### Text passage
==*==
# MFA Screenwriter at Chapman about to Graduate AMA



## church31 (Apr 17, 2021)

If anyone has any questions, I'm happy to answer, most likely in long winded way. I'll check back on this thread for a few weeks so feel free to post whenever.


----------



## Chris W (Apr 17, 2021)

Thanks for doing this post! Do you know @IndecisiveElle ?

What have you liked most/least about the program? Do you feel like they've prepared you for getting work in the film industry?


----------



## church31 (Apr 17, 2021)

I don't think I've had the pleasure! Hey, @IndecisiveElle 

Most: There's a whole like to like about Chapman and I think with our new dean (been around for about a year now), it's only going to get better. He's shifting the program heavily towards being more prepared for the industry than the previous one. It felt when I started it was still more an "academic" school than a practical one. Now, they're revamping their career offices, bringing in more industry voices to speak, and their most recent hires are younger, less old/white dudes, and more connected to the industry as it stands now. That being said, I've been lucky with all my professors, all who have taught me a whole heck of a lot, championed my work, and had a very understanding stance with all of the shit that's gone down in the last year. Good school. 

Least: On a practical level it's easy to say cost and having to spend more than half my time online. Outside of that, the thing I thought they were really bad at was the career side stuff. They just don't have the internship/career connections that other schools have like AFI or USC have. They didn't even have a dedicated person for that sort of stuff. In the last few weeks they've made a ton of new changes and announcements to that side of things, that really seems like it's going to make a huge impact. 

I do feel prepared and I'm realizing I answered most of why above!


----------



## Chris W (Apr 17, 2021)

church31 said:


> I don't think I've had the pleasure! Hey, @IndecisiveElle


@IndecisiveElle real name is Dani and she's in the Directing program at Chapman.  2nd year I think too?

I'm glad you're feeling prepared. That's awesome.


----------
==*==
### Record list
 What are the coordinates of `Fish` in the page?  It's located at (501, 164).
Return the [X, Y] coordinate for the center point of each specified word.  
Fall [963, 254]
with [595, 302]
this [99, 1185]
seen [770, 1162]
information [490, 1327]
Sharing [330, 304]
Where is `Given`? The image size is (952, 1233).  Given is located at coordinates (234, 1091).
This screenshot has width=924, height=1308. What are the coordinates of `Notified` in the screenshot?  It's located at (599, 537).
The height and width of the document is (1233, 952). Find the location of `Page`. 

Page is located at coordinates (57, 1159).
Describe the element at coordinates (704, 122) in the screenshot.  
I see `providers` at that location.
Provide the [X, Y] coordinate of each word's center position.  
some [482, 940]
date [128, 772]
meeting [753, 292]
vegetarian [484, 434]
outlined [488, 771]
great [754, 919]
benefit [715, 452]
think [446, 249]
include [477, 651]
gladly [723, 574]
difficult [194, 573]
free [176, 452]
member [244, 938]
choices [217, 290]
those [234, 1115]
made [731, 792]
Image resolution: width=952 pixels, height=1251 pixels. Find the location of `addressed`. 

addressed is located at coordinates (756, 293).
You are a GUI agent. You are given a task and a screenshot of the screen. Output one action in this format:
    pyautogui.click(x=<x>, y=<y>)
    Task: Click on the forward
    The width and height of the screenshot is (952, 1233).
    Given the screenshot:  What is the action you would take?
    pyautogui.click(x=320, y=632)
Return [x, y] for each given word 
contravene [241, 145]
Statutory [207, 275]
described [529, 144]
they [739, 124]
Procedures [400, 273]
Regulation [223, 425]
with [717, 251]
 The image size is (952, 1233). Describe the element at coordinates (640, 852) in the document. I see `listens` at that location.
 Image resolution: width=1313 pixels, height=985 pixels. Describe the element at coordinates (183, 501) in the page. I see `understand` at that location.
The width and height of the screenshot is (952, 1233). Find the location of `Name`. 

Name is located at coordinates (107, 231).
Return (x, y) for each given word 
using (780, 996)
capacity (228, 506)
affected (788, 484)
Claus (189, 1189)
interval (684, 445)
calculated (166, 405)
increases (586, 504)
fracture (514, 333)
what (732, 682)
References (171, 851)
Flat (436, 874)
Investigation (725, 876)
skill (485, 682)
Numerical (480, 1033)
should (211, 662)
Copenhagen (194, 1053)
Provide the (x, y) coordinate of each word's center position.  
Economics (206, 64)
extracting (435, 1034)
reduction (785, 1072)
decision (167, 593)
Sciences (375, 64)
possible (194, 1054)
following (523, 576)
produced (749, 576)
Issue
==*==
### What you will do
A: In the Chapman MFA thread, rewrite the passage starting at "Thanks for doing" and ending at "the film industry?", putting "course" in place of "program".
B: In the Chapman MFA thread, what is the new dean shifting the program toward?

### Solutions to the tasks
A:
Thanks for doing this post! Do you know @IndecisiveElle ?

What have you liked most/least about the course? Do you feel like they've prepared you for getting work in the film industry?

B: Being more prepared for the industry.